Task requirements
With the pictures omitted, output word for word the lines from the one containing "Instruction: Open the" through the end of the records.

Dataset entries:

:::::

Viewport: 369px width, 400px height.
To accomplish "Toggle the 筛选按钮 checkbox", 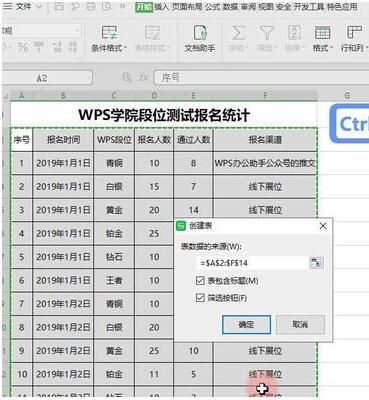I will click(200, 297).
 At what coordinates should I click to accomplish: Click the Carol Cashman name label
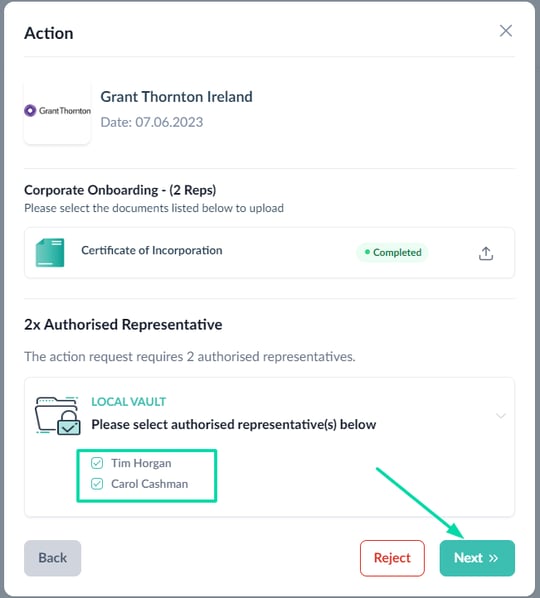pyautogui.click(x=149, y=484)
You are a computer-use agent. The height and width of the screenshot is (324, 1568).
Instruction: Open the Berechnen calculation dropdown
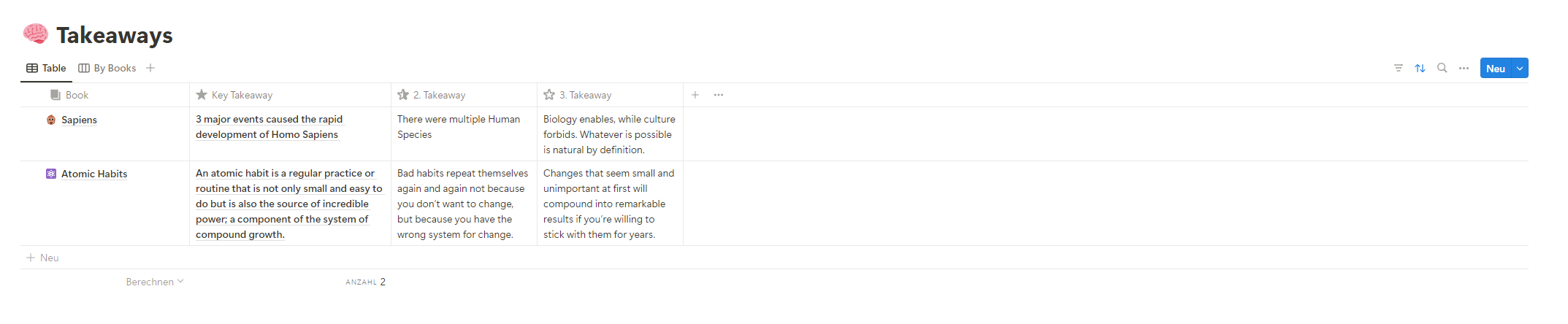point(154,282)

:::::

Answer space
Instruction: Open the Berechnen calculation dropdown
point(154,282)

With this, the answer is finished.